__Brief__
Copy the entries below word for word, from their first line through the line containing "pyautogui.click(x=1056, y=382)".

— start of Data to use —

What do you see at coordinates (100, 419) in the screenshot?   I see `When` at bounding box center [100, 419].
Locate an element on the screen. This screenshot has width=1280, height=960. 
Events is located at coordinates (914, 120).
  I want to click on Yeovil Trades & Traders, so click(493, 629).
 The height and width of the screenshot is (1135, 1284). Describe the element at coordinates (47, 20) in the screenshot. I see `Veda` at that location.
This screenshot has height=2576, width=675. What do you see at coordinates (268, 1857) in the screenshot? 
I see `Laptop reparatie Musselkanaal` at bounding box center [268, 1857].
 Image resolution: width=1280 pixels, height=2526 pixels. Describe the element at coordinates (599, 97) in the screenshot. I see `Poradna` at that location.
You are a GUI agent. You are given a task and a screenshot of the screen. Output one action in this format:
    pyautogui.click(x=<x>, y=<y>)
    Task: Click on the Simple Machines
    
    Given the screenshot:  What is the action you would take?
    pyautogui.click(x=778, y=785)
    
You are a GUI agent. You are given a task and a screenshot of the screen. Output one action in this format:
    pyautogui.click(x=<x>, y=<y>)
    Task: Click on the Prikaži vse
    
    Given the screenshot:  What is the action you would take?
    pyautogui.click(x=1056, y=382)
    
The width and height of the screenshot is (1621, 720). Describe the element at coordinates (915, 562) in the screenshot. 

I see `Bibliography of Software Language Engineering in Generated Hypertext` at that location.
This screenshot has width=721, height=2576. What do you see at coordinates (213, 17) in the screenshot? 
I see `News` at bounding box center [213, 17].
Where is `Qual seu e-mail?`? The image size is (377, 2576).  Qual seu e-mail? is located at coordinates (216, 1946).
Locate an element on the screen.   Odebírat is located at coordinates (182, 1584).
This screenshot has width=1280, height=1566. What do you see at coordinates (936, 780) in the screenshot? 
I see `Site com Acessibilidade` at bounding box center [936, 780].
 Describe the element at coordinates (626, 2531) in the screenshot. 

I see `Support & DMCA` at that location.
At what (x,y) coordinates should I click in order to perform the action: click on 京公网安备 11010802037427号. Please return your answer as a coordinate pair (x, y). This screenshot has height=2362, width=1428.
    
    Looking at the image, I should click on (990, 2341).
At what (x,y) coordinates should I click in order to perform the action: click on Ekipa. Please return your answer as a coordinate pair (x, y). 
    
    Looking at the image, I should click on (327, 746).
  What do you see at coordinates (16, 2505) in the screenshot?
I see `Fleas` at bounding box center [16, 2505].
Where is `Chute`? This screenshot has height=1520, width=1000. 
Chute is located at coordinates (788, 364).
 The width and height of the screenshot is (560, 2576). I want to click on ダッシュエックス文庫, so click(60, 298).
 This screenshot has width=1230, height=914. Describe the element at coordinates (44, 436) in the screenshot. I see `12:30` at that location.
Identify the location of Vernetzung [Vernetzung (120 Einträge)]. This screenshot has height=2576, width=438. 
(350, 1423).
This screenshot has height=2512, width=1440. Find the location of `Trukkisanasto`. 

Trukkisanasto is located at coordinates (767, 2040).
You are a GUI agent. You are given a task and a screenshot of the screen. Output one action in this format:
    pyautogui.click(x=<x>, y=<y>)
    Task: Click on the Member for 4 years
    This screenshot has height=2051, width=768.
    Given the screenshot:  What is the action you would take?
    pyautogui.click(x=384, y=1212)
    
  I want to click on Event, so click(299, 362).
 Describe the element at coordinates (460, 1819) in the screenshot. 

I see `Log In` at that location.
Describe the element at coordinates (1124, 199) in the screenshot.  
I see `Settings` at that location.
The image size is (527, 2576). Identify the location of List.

— end of Data to use —

__The completed task__
What do you see at coordinates (100, 419) in the screenshot?   I see `When` at bounding box center [100, 419].
Locate an element on the screen. This screenshot has width=1280, height=960. 
Events is located at coordinates (914, 120).
  I want to click on Yeovil Trades & Traders, so click(493, 629).
 The height and width of the screenshot is (1135, 1284). Describe the element at coordinates (47, 20) in the screenshot. I see `Veda` at that location.
This screenshot has height=2576, width=675. What do you see at coordinates (268, 1857) in the screenshot? 
I see `Laptop reparatie Musselkanaal` at bounding box center [268, 1857].
 Image resolution: width=1280 pixels, height=2526 pixels. Describe the element at coordinates (599, 97) in the screenshot. I see `Poradna` at that location.
You are a GUI agent. You are given a task and a screenshot of the screen. Output one action in this format:
    pyautogui.click(x=<x>, y=<y>)
    Task: Click on the Simple Machines
    
    Given the screenshot:  What is the action you would take?
    pyautogui.click(x=778, y=785)
    
You are a GUI agent. You are given a task and a screenshot of the screen. Output one action in this format:
    pyautogui.click(x=<x>, y=<y>)
    Task: Click on the Prikaži vse
    
    Given the screenshot:  What is the action you would take?
    pyautogui.click(x=1056, y=382)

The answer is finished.